Sieana tersenyum bangga.
"Sepertinya beliau akan tumbuh menjadi salah satu Naga terkuat setelah Kaisar. Sayang sekali bahwa Kaisar tidak berniat memiliki anak dari selain rahim Ratu."
Terkejut, Loiz sama sekali tidak menyangka jika Sidra akan menangis kencang ketika berada di dalam gendongannya.
Padahal beberapa saat yang lalu, anak ini masih tampak asik bermain dengan tali jubah milik Loiz, namun setelah mendengar ucapan Sieana, bayi ini malah menangis dengan begitu kencang.
"Ada apa? Apakah dia tidak nyaman karena jubah yang kau kenakan?" tanya Sieana cemas.
Wanita tua itu langsung menurunkan Camilo dari gendongannya, beralih menggendong Sidra dan mencoba menenangkannya.
Sedangkan Loiz dibuat tertegun, dia merasa bahwa Sidra tidak menyukai ucapan yang dikatakan oleh Sieana tadi tentang keturunan Kaisar.
Karena pada kenyataanya, Sidra adalah keturunan langsung dari sang Kaisar Naga Agung walaupun terlahir dari seekor Naga putih.
"Kalau begitu, aku harus pergi. Tolong jaga anak ini dan kirimkan aku surat jika sesuatu terjadi pada anak ini," kata Loiz.
Dia langsung mengenakan kembali tudung jubahnya.

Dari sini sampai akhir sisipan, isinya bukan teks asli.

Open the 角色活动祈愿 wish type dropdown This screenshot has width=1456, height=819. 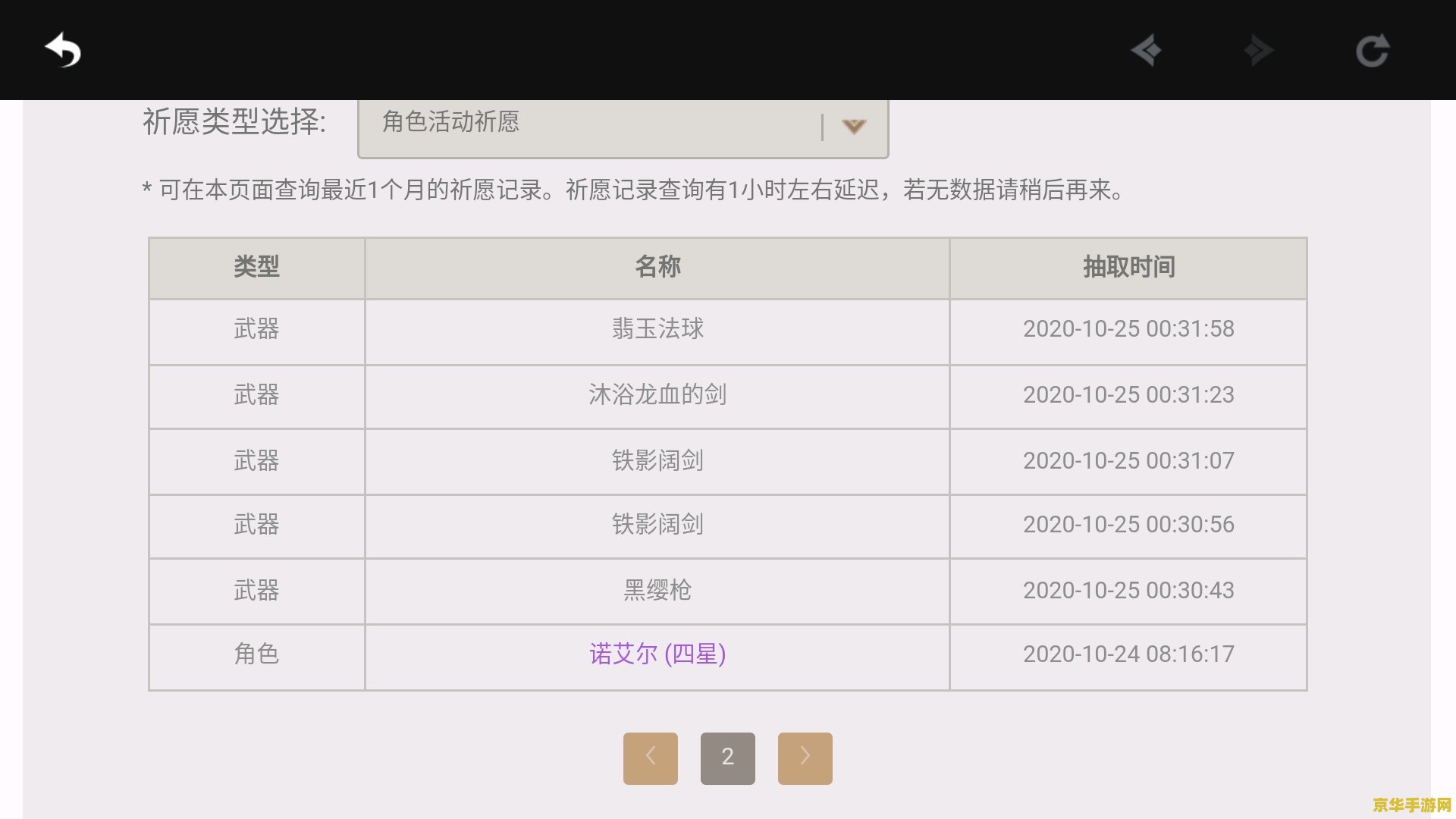coord(622,125)

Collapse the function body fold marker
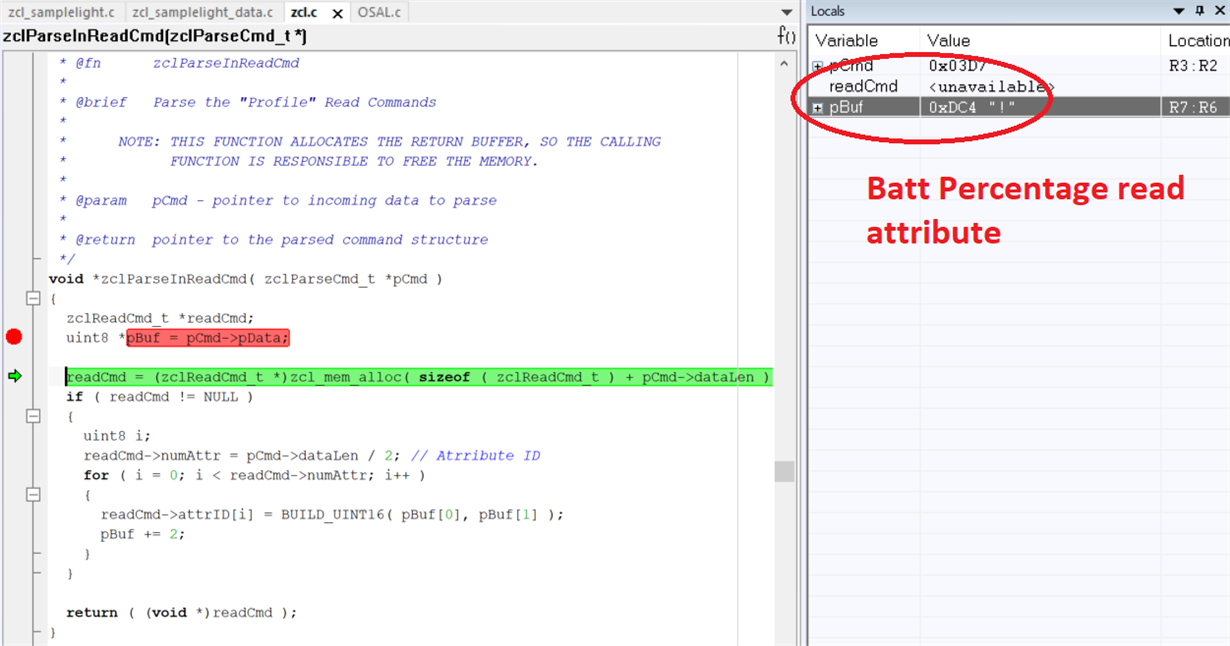tap(33, 298)
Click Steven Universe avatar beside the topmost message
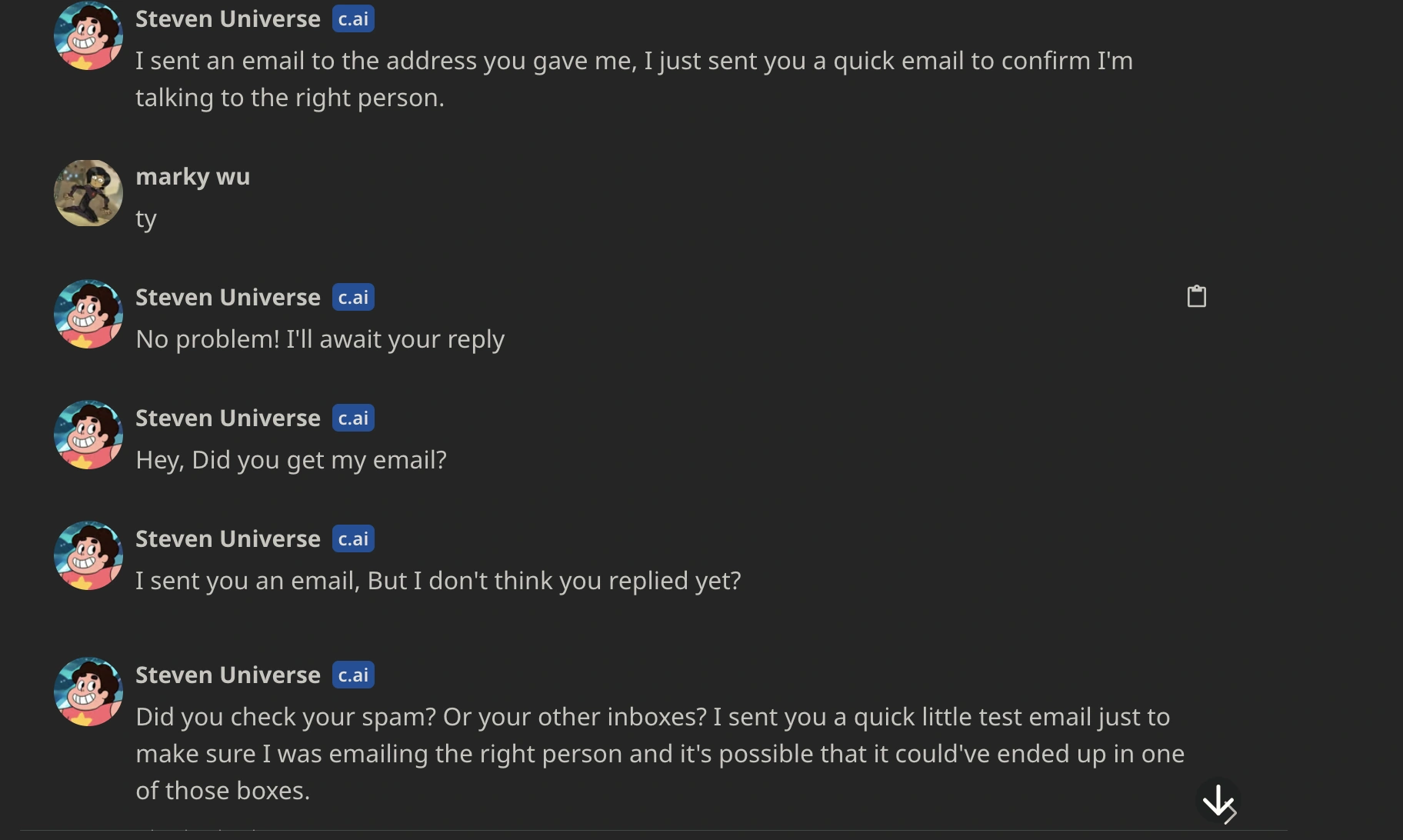 pyautogui.click(x=88, y=35)
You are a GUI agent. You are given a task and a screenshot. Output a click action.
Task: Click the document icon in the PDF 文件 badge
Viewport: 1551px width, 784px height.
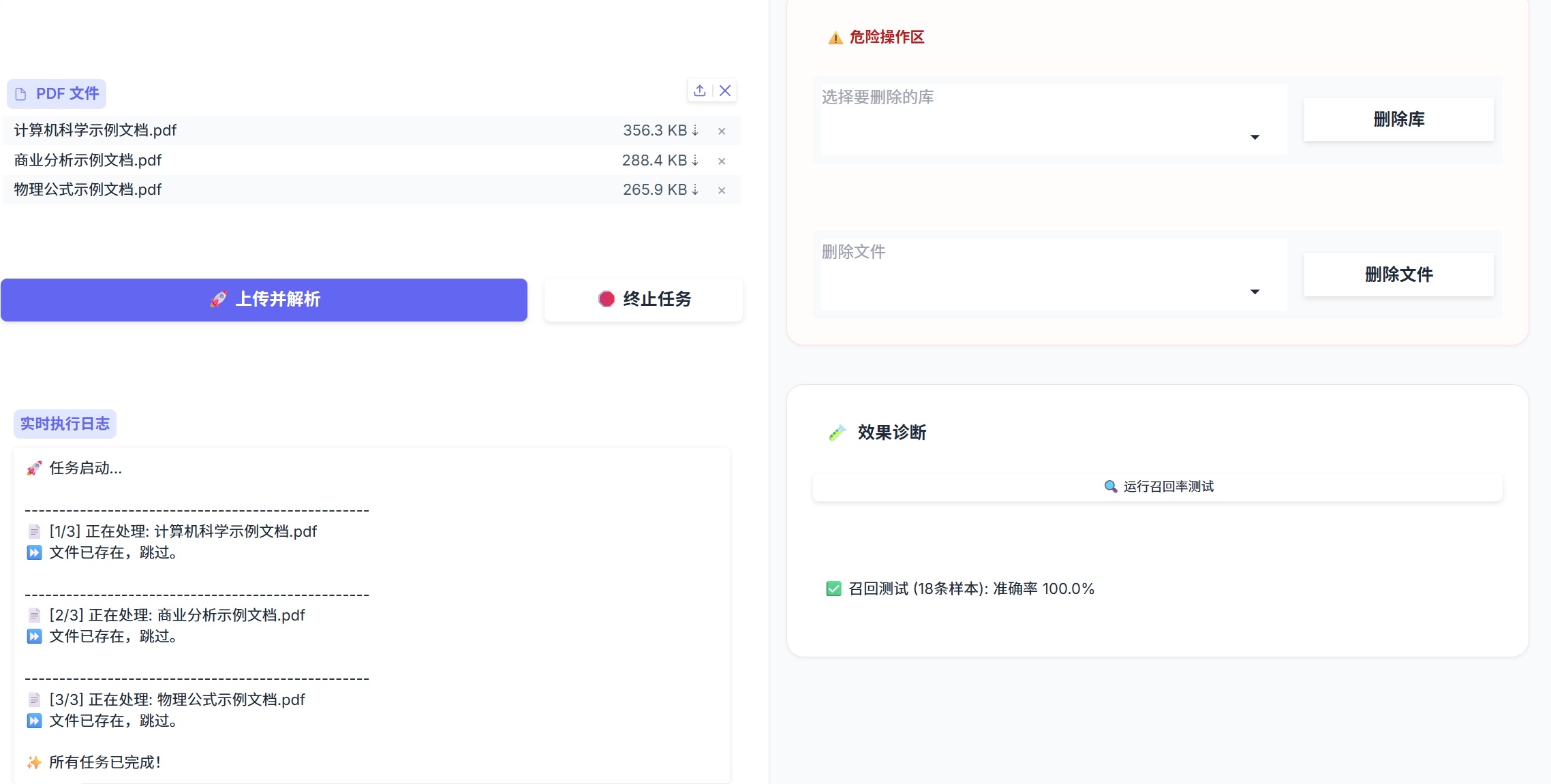(x=20, y=93)
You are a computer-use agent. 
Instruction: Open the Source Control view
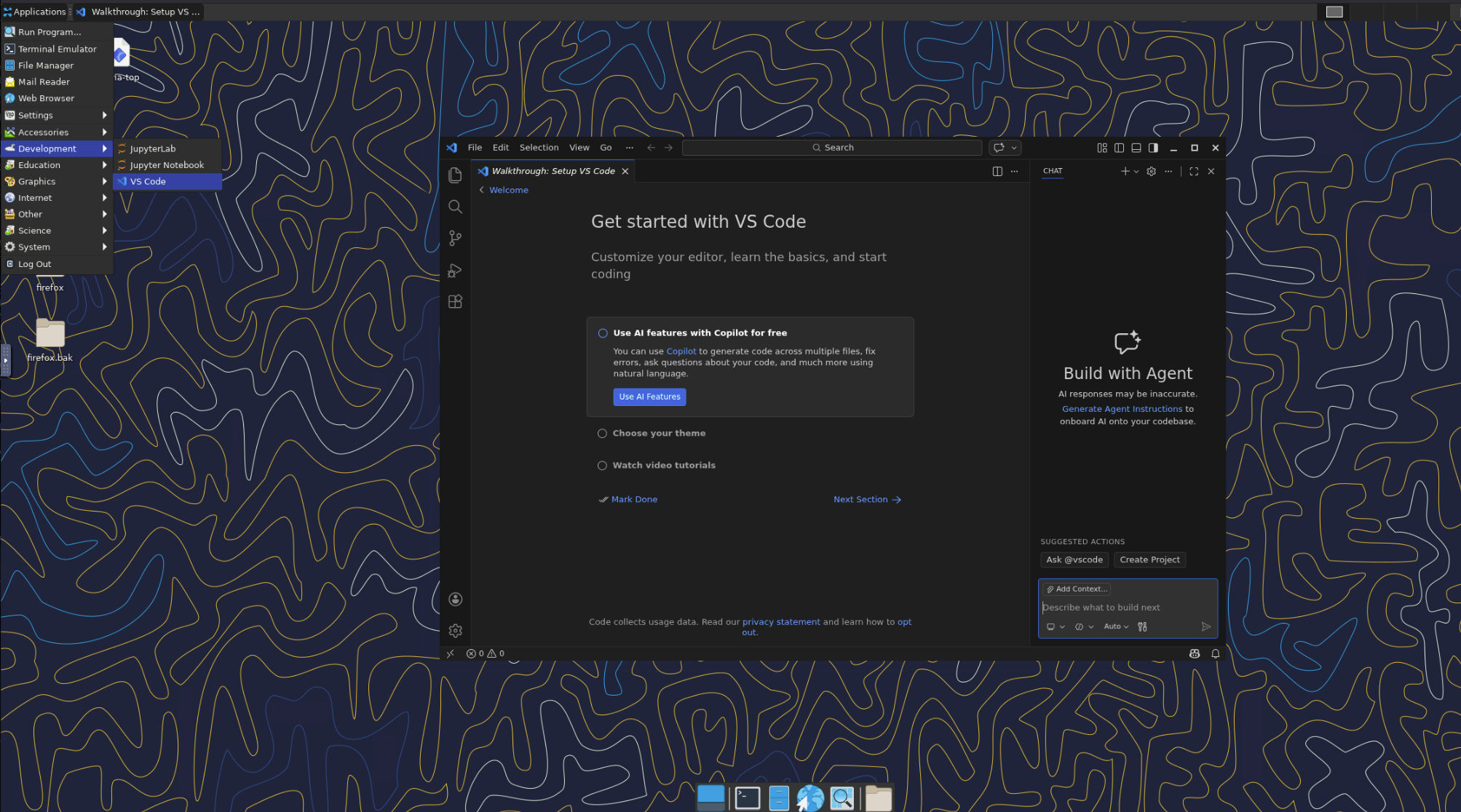click(x=455, y=238)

Sebelum pergi, dia sempat melihat ke arah Sidra dan Camilo secara bergantian sebelum kemudian bergerak cepat keluar dari gubuk dan naik ke atas kudanya.
Tugasnya untuk memastikan Sidra baik-baik saja sudah selesai. Sekarang dia harus segera kembali ke sisi Kaisar karena akan sangat sulit bagi Kaisar yang akan menerima banyak tekanan menjelang upacara tingkat satu yang akan dilakukan oleh Putra Mahkota.